It's important to mention that if the parts are touching, a continuous mesh will be created on the boolean object and no constraints will be needed for the simulation. If there's even a small gap (or an intersection within a Part Compound) between the parts, the mesh won't be continuous and constraints like tie or contact will be needed. Running a frequency analysis is a good way to reveal if the mesh is continuous or not - if the parts are not connected, the first mode shapes with deformation visualized using Warp filter will show separation - the parts will "fly away".

The first mode shape of a frequency analysis visualized with the Warp filter - two cubes with a small initial gap were analyzed

Selection of internal regions (faces/volumes) can be tricky. It might be needed for the application of different materials, body loads or boundary conditions (especially in thermal and electromagnetic analyses). Several ways are possible:

enabling clipping plane for the time of selection and picking internal faces,
hiding the boolean object, showing only one of the parts it was applied to and selecting it,
selecting another, external object and editing the References property on the Data tab of a given analysis feature (requires manual specification of the geometric object's number).

Meshing basics

Too coarse mesh is one of the most common sources of inaccuracies and other issues in FEM. It's often a partial fault of automatic mesher settings - they typically generate very coarse, unsuitable meshes when the element size is not manually specified but left with a default value.
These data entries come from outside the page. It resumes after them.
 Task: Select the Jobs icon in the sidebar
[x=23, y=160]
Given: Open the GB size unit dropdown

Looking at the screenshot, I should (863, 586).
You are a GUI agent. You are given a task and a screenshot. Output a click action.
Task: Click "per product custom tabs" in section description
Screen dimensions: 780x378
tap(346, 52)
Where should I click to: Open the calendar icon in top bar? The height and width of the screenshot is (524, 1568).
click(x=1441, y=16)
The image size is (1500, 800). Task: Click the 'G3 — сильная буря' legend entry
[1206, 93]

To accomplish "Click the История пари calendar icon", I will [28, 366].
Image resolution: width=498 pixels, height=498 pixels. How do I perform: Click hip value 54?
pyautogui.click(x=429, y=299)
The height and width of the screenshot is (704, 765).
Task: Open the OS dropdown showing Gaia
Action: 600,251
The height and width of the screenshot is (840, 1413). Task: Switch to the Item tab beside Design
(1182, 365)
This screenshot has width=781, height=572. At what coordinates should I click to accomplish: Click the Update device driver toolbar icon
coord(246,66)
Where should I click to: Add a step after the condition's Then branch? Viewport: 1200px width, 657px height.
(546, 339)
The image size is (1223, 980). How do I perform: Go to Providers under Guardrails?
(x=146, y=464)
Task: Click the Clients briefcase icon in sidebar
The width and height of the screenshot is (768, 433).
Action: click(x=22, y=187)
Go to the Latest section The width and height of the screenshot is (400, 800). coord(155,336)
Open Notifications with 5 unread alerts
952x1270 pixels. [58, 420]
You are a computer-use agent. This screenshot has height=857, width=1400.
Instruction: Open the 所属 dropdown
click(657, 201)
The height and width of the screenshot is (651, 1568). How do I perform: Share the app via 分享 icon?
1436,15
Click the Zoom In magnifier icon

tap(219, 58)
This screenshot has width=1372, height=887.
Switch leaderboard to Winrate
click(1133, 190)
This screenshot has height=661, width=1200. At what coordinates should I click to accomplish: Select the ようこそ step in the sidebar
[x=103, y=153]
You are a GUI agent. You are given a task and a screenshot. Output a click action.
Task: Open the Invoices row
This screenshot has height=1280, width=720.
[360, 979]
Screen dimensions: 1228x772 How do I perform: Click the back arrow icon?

One should always know the approximate dimensions of the part, especially the size of the smallest relevant feature (Std Measure tool can be used to find it) and specify the proper maximum element size based on that. There is also a minimum element size setting that can prevent the creation of too tiny elements around small geometric features which may lead to unnecessarily dense meshes (and sometimes even FreeCAD crashing or freezing when trying to generate such meshes). Generally speaking, it's better to start with a coarser mesh (taking less time to generate), see what it looks like (some experience is necessary) and refine it if necessary. It often makes sense to use dense mesh only around the areas of interest (locations with large stress gradients/concentrations - notches) and relatively coarse mesh away from them. This way, the number of elements can be significantly reduced, leading to shorter solving times. Local mesh refinement is defined using FEM MeshRegion.

Default, too coarse mesh

Globally refined mesh

Locally refined mesh

The choice of element type is not easy and depends on many factors but the general rule is that hexahedral and quadrilateral elements are preferable over tetrahedral and triangular ones. However, complex geometries can't be meshed with hexahedral elements and FreeCAD can't generate them properly (only using the Subdivision algorithm of the Gmsh mesher but its results are not what one would expect from a hex mesh). Quad or quad-dominated meshes can be generated normally on surfaces - see this forum thread). Hexahedral elements can be imported from external meshers like Gmsh and used in the FEM workbench as shown in this video.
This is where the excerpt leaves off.